◆ Données ◆
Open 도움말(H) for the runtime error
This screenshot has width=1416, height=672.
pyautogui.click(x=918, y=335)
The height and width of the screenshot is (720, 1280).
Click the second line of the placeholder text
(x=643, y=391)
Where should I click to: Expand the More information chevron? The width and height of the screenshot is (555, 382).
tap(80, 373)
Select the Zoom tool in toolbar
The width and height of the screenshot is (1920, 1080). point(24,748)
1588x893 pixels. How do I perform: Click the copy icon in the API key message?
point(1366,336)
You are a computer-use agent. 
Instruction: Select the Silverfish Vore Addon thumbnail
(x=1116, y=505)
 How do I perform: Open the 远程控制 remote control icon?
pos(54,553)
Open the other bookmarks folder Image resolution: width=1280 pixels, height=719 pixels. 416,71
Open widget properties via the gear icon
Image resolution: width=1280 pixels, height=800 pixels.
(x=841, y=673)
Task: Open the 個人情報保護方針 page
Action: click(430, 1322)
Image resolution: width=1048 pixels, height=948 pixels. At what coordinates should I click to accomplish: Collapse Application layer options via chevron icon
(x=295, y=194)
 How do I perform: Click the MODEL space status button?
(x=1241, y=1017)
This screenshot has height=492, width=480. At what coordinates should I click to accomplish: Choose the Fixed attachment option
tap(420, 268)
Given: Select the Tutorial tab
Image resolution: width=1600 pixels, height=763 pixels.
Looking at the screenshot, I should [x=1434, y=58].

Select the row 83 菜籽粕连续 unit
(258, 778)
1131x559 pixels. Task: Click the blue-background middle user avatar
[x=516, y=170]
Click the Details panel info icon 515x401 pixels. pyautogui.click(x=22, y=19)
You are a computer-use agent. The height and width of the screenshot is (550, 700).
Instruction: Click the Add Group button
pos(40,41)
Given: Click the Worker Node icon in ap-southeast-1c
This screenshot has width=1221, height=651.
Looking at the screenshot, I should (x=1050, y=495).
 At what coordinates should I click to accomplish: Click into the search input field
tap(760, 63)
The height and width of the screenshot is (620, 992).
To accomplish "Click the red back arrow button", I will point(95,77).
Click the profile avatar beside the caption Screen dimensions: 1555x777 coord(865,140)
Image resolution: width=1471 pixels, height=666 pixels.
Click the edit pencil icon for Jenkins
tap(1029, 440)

◆ Énoncé ◆
Pouvez-vous recopier mot pour mot l'ensemble des entrées ci-dessus, sans rien y changer ?

◆ Corrigé ◆
Open 도움말(H) for the runtime error
This screenshot has width=1416, height=672.
pyautogui.click(x=918, y=335)
The height and width of the screenshot is (720, 1280).
Click the second line of the placeholder text
(x=643, y=391)
Where should I click to: Expand the More information chevron? The width and height of the screenshot is (555, 382).
tap(80, 373)
Select the Zoom tool in toolbar
The width and height of the screenshot is (1920, 1080). point(24,748)
1588x893 pixels. How do I perform: Click the copy icon in the API key message?
point(1366,336)
You are a computer-use agent. 
Instruction: Select the Silverfish Vore Addon thumbnail
(x=1116, y=505)
 How do I perform: Open the 远程控制 remote control icon?
pos(54,553)
Open the other bookmarks folder Image resolution: width=1280 pixels, height=719 pixels. 416,71
Open widget properties via the gear icon
Image resolution: width=1280 pixels, height=800 pixels.
(x=841, y=673)
Task: Open the 個人情報保護方針 page
Action: click(430, 1322)
Image resolution: width=1048 pixels, height=948 pixels. At what coordinates should I click to accomplish: Collapse Application layer options via chevron icon
(x=295, y=194)
 How do I perform: Click the MODEL space status button?
(x=1241, y=1017)
This screenshot has height=492, width=480. At what coordinates should I click to accomplish: Choose the Fixed attachment option
tap(420, 268)
Given: Select the Tutorial tab
Image resolution: width=1600 pixels, height=763 pixels.
Looking at the screenshot, I should [x=1434, y=58].

Select the row 83 菜籽粕连续 unit
(258, 778)
1131x559 pixels. Task: Click the blue-background middle user avatar
[x=516, y=170]
Click the Details panel info icon 515x401 pixels. pyautogui.click(x=22, y=19)
You are a computer-use agent. The height and width of the screenshot is (550, 700).
Instruction: Click the Add Group button
pos(40,41)
Given: Click the Worker Node icon in ap-southeast-1c
This screenshot has width=1221, height=651.
Looking at the screenshot, I should (x=1050, y=495).
 At what coordinates should I click to accomplish: Click into the search input field
tap(760, 63)
The height and width of the screenshot is (620, 992).
To accomplish "Click the red back arrow button", I will point(95,77).
Click the profile avatar beside the caption Screen dimensions: 1555x777 coord(865,140)
Image resolution: width=1471 pixels, height=666 pixels.
Click the edit pencil icon for Jenkins
tap(1029, 440)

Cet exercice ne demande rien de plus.